PICCOLI MODELLI PER GRANDI RISPOSTE

Vermi nello spazio

Per studiare gli effetti della microgravità arrivano in soccorso dei piccoli nematodi: alcune dozzine di C. elegans partiti l’11 aprile per la Stazione spaziale internazionale, protagonisti di un nuovo esperimento guidato dall’Università di Exeter per capire come si adatta la vita animale nello spazio e quali meccanismi biologici sono coinvolti

     20/04/2026

La microgravità è una delle più importanti sfide che il corpo umano affronta durante le missioni spaziali. Gli astronauti seguono protocolli di allenamento prima, durante e dopo ogni missione per limitare questi effetti, ma per capire davvero cosa succede servono modelli biologici semplici e ben controllabili. Come in molte ricerche mediche, vengono studiati anche gli animali. Nel caso che presentiamo, gli studi partono da organismi lunghi appena un millimetro: piccoli vermi della specie C. elegans. Lanciati nello spazio, verso la Stazione spaziale internazionale, lo scorso 11 aprile.

Il laboratorio in miniatura Petri Pod. Crediti: University of Exeter

I C. elegans sono nematodi ampiamente usati in biologia come organismo modello, avendo in comune con l’uomo molti geni e molte vie biologiche fondamentali. Non solo qui sulla terra, ma anche per studiare le conseguenze della permanenza in orbita. Hanno infatti alle spalle già numerosi viaggi spaziali. L’esperimento lanciato l’11 aprile, finanziato dall’agenzia spaziale del Regno Unito e condotto dall’Università di Exeter, consiste in un mini-laboratorio orbitante, chiamato Petri Pod, che tramite un braccio robotico verrà posizionato all’esterno della Stazione spaziale per circa 15 settimane. Si tratta di un sistema autonomo, grande 10x10x30 cm e di 3 kg di peso, progettato per contenere i microrganismi, per fornire loro acqua e cibo e per mantenere condizioni di temperatura, pressione e aria adeguate.
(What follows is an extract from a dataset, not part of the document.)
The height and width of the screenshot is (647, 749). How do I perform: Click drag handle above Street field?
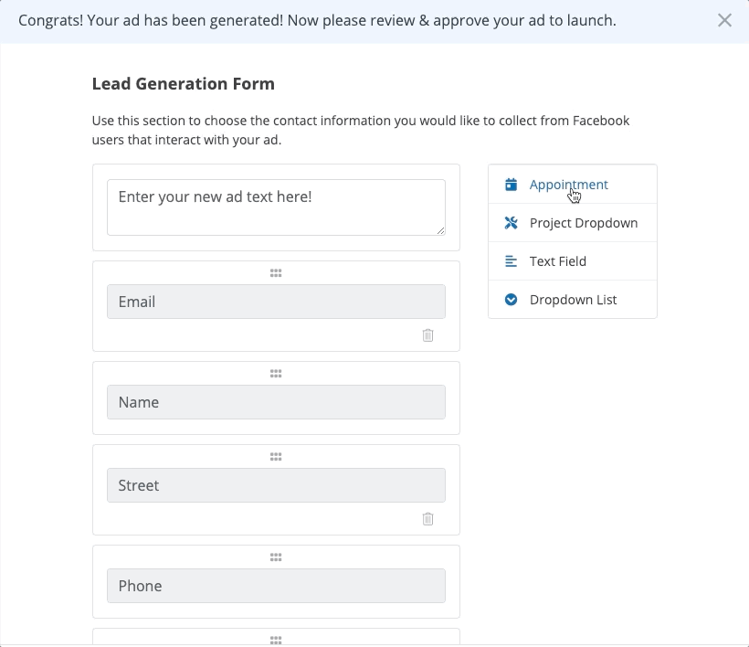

E per consentire ai ricercatori di osservare gli esemplari da remoto, grazie a fotocamere in miniatura che inviano a terra immagini a fluorescenza e in luce bianca. Un esperimento di biologia complesso, dunque, e dai risultati potenzialmente significativi, condotto in formato ridotto e a costi relativamente contenuti.

La scelta del C. elegans è dovuta alla necessità di usare un organismo molto piccolo e facilmente osservabile per studiare processi biologici importanti. La microgravità, infatti, altera muscoli, ossa, fluidi corporei e perfino il sistema nervoso: un verme trasparente, con un corpo e un ciclo vitale facili da seguire, diventa un ottimo modello biologico.

La ricerca sul Caenorhabditis elegans – questo il suo nome per esteso – aveva già mostrato come questo verme possa completare interi cicli vitali nello spazio e come sia riuscito ad adattarsi, con alterazioni di metabolismo e percorsi molecolari legati al muscolo che ricordavano, almeno in parte, ciò che avviene negli astronauti. Aveva inoltre suggerito che, in condizioni di microgravità, la riduzione del contatto con l’ambiente possa contribuire ad alterazioni neuromuscolari nei vermi, con effetti su dopamina e calcio: un indizio importante perché separa gli effetti della microgravità da quelli, più sottili, dell’isolamento sensoriale.

«Studiando come questi vermi sopravvivono e si adattano nello spazio», dice Tim Etheridge, della University of Exeter Medical School, «possiamo iniziare a individuare i meccanismi biologici che, in ultima analisi, contribuiranno a proteggere gli astronauti durante le missioni di lunga durata – e ci avvicineranno di un passo alla possibilità che gli esseri umani vivano sulla Luna».